There are now over 900, 1914-18 war casualties commemorated in this site. Of these, over one-third are unidentified and special memorials are erected to five officers and men from the United Kingdom and two from New Zealand, known or believed to be buried among them. Other special memorials record the names of three men of the R.N.D., buried at the end of 1917 in the 63rd Division Cemetery, Marcoing, whose graves were destroyed by shell fire.

The cemetery covers an area of 3,797 square metres.

Cambrai Tank 1917

Immediately next to the cemetery is the Cambrai Tank 1917 exhibition

Gunners Galway and Tipping
Gunner William Galway 75257
D Bn Tank Corps
Died on 20th November 1917 aged 25
Son of Elizabeth and the late Robert Galway
of 39, Church View, Holywood, Co. Down
Gunner Fred Tipping 110380
D Bn Tank Corps
Died on 20th November 1917 aged 36
Grave: III B 8
Grave: III B 9

Both soldiers were members of the crew of Tank D 51 Deborah which was knocked out at Flesquières on the opening day of the Battle of Cambrai. The remains of the tank are now housed in the museum alongside the cemetery.

The other members of the crew who died (Foot, Cheverton and Robinson are buried alongside them).

Captain Duncan Campbell MC

Captain Duncan Campbell MC
Fort Garry Horse
Died on 20th November 1917 aged 37
Husband of Muriel Campbell
of St John, Quebec

Grave: VI B 16

Captain Campbell led the initial charge by the Fort Garry Horse in their heroic advance against the German lines during the opening day of the Battle of Cambrai in 1917.
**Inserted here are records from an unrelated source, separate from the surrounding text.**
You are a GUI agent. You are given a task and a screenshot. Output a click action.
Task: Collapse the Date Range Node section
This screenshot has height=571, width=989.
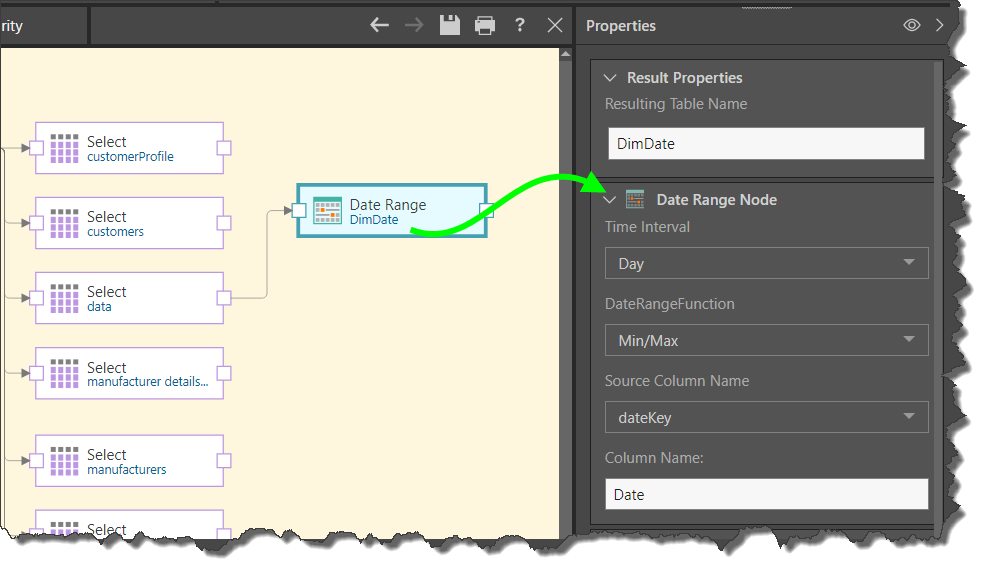(x=610, y=200)
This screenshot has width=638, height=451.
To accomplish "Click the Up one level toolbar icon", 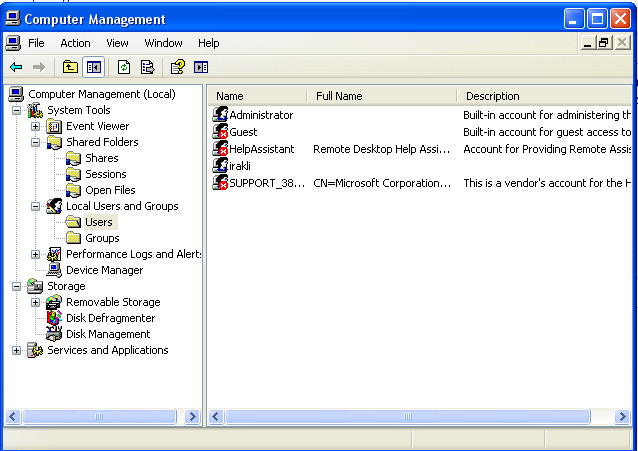I will tap(69, 67).
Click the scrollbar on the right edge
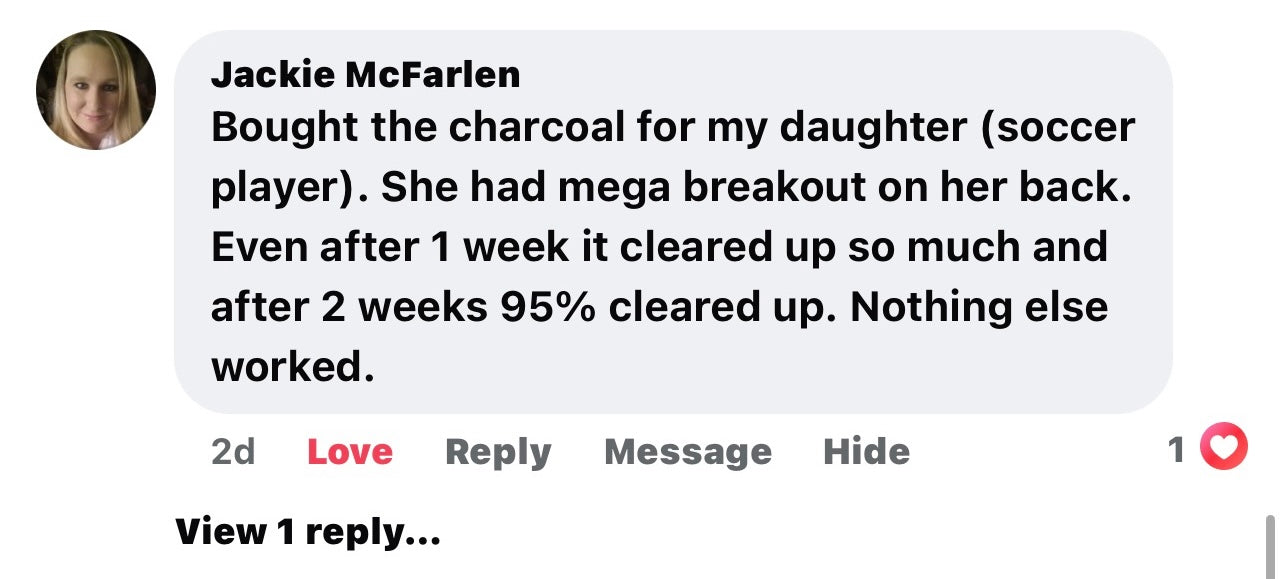 [1270, 546]
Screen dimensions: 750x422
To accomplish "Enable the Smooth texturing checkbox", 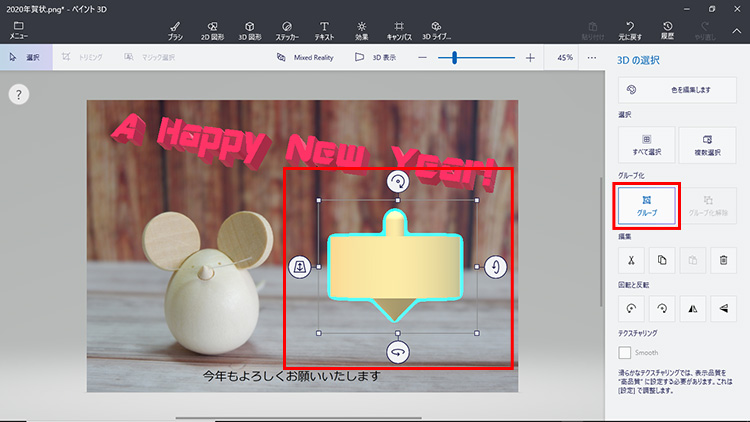I will click(625, 353).
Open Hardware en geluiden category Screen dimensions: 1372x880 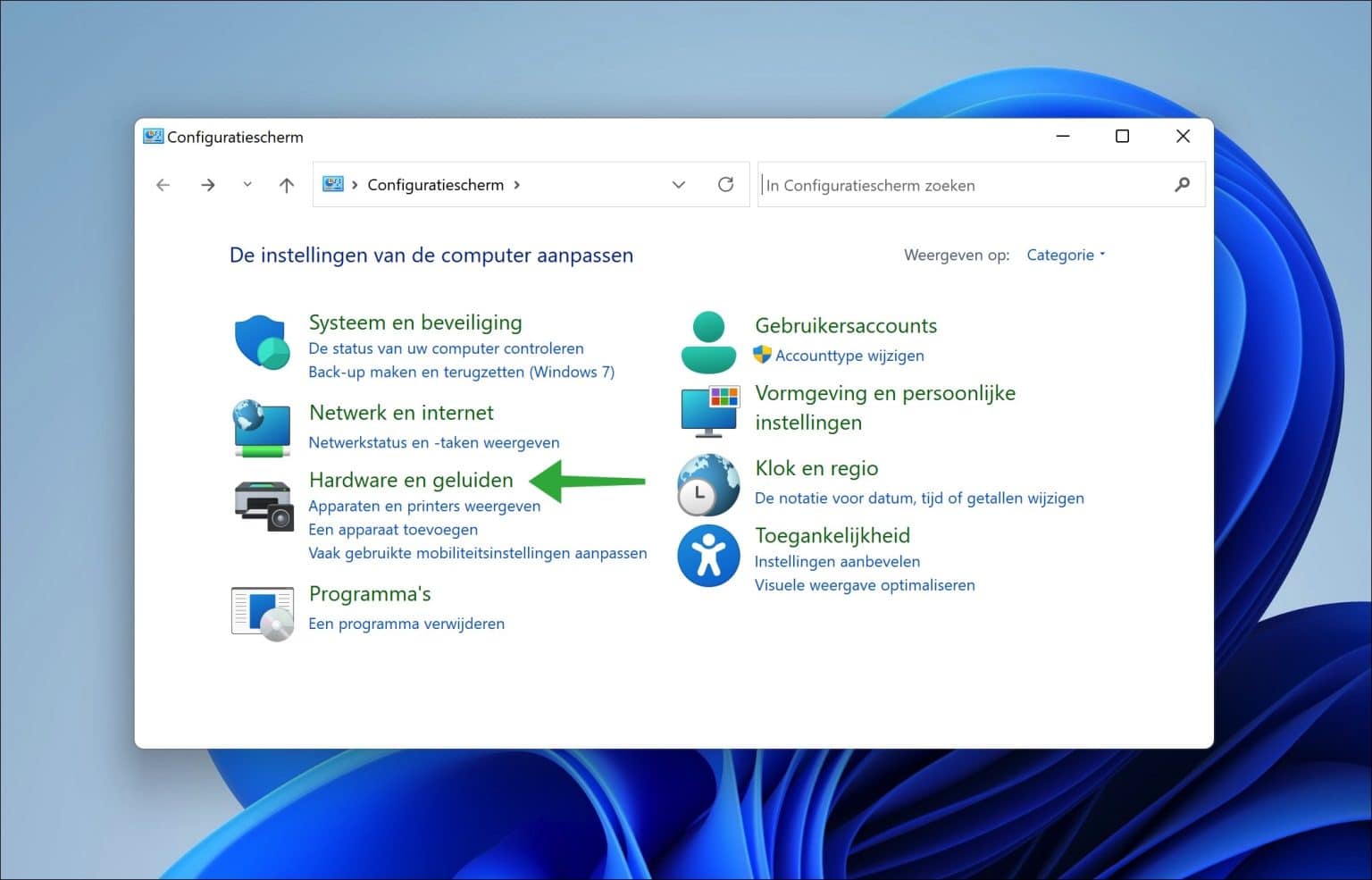411,480
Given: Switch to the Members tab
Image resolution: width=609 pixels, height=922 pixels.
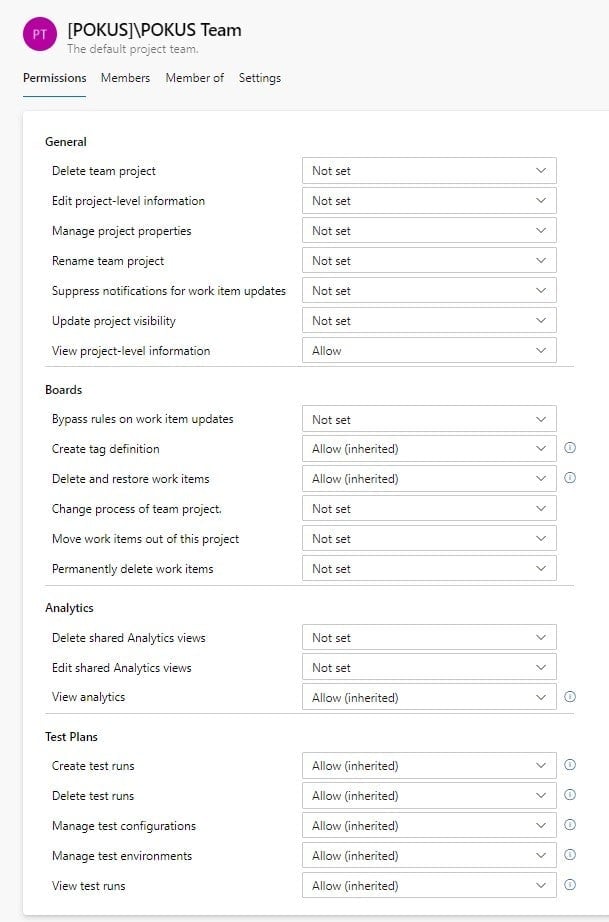Looking at the screenshot, I should (125, 78).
Major Geoffrey De Bohun Devereux MC

Major Geoffrey De Bohun Devereux MC
1st Bn Auckland Regiment NZEF
Died on 1st October 1918 aged 28
Son of the Hon H De B and Mrs Devereux
72, Market Rd, One Tree Hill, Auckland.
New Zealand

Grave: V A 11

Lt Colonel Reginald Selby Walker DSO
Lt Colonel Reginald Selby Walker DSO

Lt Colonel Reginald Selby Walker DSO

Lt Colonel Reginald Selby Walker DSO
VI Corps HQ Royal Engineers
Died on 30th September 1918 aged 46
Son of the late Lt Colonel John Selby Walker (Black Watch) and Mrs J Selby Walker
Husband of Ethel Bridget Walker, of 7, The Grove, Sunderland.
Served in France August 1914-1918

Grave: I D 1

Was responsible for introducing the Army’s first internal combustion engine whilst serving in the Boer War.